24. Custom Architecture Project

Chapter 24 of 24 · 35 min

This final chapter synthesizes all previous content into a complete architecture design project. Build a custom transformer from scratch with documented decisions.

Project Specification

"""
Custom Architecture Project: LongContext Transformer

Goal: Design an architecture optimized for 100K+ token contexts
Target use case: Document understanding, long-range reasoning

Design Requirements:
1. Memory efficiency: Must fit 100K context in 80GB GPU
2. Quality: Comparable to full attention on standard benchmarks
3. Speed: <2x slowdown vs 4K context for 100K generation
4. Training stability: Must train to completion without NaN

Design Decisions (to be made):
- Attention pattern: sliding + global + dilated?
- KV head configuration: how many for memory/quality balance?

◆ WRITTEN TASKS
**1.** According to the chapter on the custom architecture project, what hardware must a 100K context fit in?
**2.** For each statement, say whether it agrees with the chapter on the custom architecture project, and quote the words that decide it.
(a) The project aims at contexts of 100K tokens or more.
(b) The chapter is listed as taking 45 minutes.
(c) The speed requirement allows up to a 3x slowdown compared with a 4K context.
**3.** Continue the chapter on the custom architecture project, starting after its last line.

◆ GIVEN RECORDS
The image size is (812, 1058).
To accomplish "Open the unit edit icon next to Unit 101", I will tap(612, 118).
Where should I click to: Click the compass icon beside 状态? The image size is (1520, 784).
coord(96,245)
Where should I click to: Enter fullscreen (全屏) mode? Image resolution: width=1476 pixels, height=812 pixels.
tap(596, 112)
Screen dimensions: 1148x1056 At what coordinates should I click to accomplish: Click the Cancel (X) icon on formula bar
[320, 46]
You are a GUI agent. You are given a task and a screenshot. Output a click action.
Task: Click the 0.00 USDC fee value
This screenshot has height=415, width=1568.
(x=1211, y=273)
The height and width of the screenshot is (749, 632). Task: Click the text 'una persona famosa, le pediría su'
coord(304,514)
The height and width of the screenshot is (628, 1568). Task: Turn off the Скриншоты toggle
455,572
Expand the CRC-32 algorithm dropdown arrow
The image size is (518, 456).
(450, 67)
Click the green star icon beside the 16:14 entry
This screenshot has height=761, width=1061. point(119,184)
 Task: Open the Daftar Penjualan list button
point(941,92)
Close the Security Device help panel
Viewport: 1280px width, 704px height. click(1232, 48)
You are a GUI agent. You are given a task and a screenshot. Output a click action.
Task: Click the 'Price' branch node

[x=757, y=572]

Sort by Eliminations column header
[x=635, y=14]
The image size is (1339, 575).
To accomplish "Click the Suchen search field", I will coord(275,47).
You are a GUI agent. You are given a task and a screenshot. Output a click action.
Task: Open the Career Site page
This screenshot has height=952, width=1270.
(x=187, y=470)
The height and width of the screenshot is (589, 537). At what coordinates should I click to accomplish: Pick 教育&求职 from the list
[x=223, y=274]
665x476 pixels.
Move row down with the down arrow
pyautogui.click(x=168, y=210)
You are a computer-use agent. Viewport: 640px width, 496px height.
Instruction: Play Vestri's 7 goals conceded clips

◆ ANSWERS FOR THE EXERCISE
**1.** An 80GB GPU.

**2.**
(a) Yes: "Design an architecture optimized for 100K+ token contexts"
(b) No: "Chapter 24 of 24 · 35 min"
(c) No: "Speed: <2x slowdown vs 4K context for 100K generation"

**3.**
- Depth vs width: given 7B parameter budget
- RoPE vs ALiBi: which positional encoding for long context?
"""

from dataclasses import dataclass, field
from typing import Optional, List, Tuple
import torch
import torch.nn as nn

@dataclass
class LongContextConfig:
    """Configuration for LongContext Transformer"""
    # Model dimensions
    d_model: int = 4096
    n_layers: int = 32
    n_heads: int = 32
    n_kv_heads: int = 8
    d_ff: int = 11008
    
    # Context configuration
    max_seq_len: int = 102400
    sliding_window_size: int = 4096
    global_window_size: int = 128  # Global tokens every N tokens
    
    # Vocabulary
    vocab_size: int = 32000
    
    # Positional encoding
    rope_theta: float = 10000.0
    rope_scaling: Optional[List[Tuple[int, float]]] = None  # [(layer, factor), ...]
    
    # Initialization
    init_method: str = 'kaiming'
    init_std: float = 0.02
    
    # Validation
    def validate(self):
        assert self.d_model % self.n_heads == 0
        assert self.n_heads % self.n_kv_heads == 0
        assert self.sliding_window_size <= self.max_seq_len
        return True

Implementation: LongContext Transformer

class LongContextTransformer(nn.Module):
    """
    Transformer architecture optimized for long contexts.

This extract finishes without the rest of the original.